The cast also brings everything they have and then some to Jin’s vision. It’s little surprise that Yeun’s turn as the sometimes unlikeable everyman is layered and note perfect, and he pretty much solidifies his status as a perpetually underrated talent who should be winning more awards than he already has. As for Wong, her performance in Beef is absolutely revelatory and triumphant, going well beyond the comedic persona she often employs (and certainly does get to use for a lot of this) and digging incredibly deep into her dramatic toolbox the longer the series goes on. The chemistry between Yeun and Wong is so outstanding that their brief moments on screen together carry the majority of the series when they’re apart. They can build a curious amount of sympathy while also making the viewer absolutely despise their personal decisions and outlooks. The supporting cast also offers up highly memorable work from Lee, Mazino, Yasutake, Cho (who balances comedy and menace brilliantly), a particularly contemptible Bello, Ashley Park (as one of Amy’s nosy neighbours and Bello’s closest confidants), and Justin H. Min (as a member of Danny’s church with whom a different unspoken beef starts to arise). It’s a show with no bad parts, and everyone embraces what they’ve been given by Jin to the absolute fullest.

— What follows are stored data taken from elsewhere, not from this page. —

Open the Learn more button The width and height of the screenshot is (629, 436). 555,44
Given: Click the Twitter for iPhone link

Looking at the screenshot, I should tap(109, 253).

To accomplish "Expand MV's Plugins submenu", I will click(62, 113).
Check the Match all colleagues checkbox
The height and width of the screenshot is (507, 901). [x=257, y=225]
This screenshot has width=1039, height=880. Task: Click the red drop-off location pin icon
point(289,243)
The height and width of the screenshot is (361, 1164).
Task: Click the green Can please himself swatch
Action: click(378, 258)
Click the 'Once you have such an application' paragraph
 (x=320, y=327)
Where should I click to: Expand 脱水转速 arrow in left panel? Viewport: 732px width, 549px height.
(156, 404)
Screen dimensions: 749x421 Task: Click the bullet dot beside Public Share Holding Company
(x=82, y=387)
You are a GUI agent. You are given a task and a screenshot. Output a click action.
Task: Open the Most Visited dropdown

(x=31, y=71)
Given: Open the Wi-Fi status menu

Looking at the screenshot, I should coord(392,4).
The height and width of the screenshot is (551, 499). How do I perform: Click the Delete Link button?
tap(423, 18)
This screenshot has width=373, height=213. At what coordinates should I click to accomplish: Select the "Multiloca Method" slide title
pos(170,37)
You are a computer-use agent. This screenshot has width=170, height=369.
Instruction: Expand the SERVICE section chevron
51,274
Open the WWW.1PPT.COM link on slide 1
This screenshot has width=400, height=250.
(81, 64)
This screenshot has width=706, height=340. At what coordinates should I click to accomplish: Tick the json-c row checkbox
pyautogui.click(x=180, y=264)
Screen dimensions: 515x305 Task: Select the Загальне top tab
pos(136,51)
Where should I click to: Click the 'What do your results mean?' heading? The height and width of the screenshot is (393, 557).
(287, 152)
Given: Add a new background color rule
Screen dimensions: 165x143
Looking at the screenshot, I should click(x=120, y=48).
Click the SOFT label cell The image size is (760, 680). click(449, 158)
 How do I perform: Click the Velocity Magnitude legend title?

Around the seventh episode or so, the side characters in Amy and Danny’s lives start to integrate themselves on the storyline, changing their rivalry in unexpected ways. As a series, Beef is full of blindsiding twists, shifting allegiances, and a surprising amount of heart buried within its gruff, tough talking exterior. It’s a show that grows more pleasingly complex and thoughtful, even as Amy and Danny’s lives are spinning further and further out of control, building to cathartic releases that are satisfying, devastating, and often impossible to predict, culminating in a grand finale that’s one of the most daring artistic and narrative flexes in the history of the long-form medium. Beef is an open nerve being shocked by a live wire, but instead of being painful, it’s absolutely eye opening. Hands down, Beef is one of the best things Netflix has ever put out and a shoe in for one of the best series of the year.

Beef is available to stream on Netflix starting Thursday, April 6, 2023.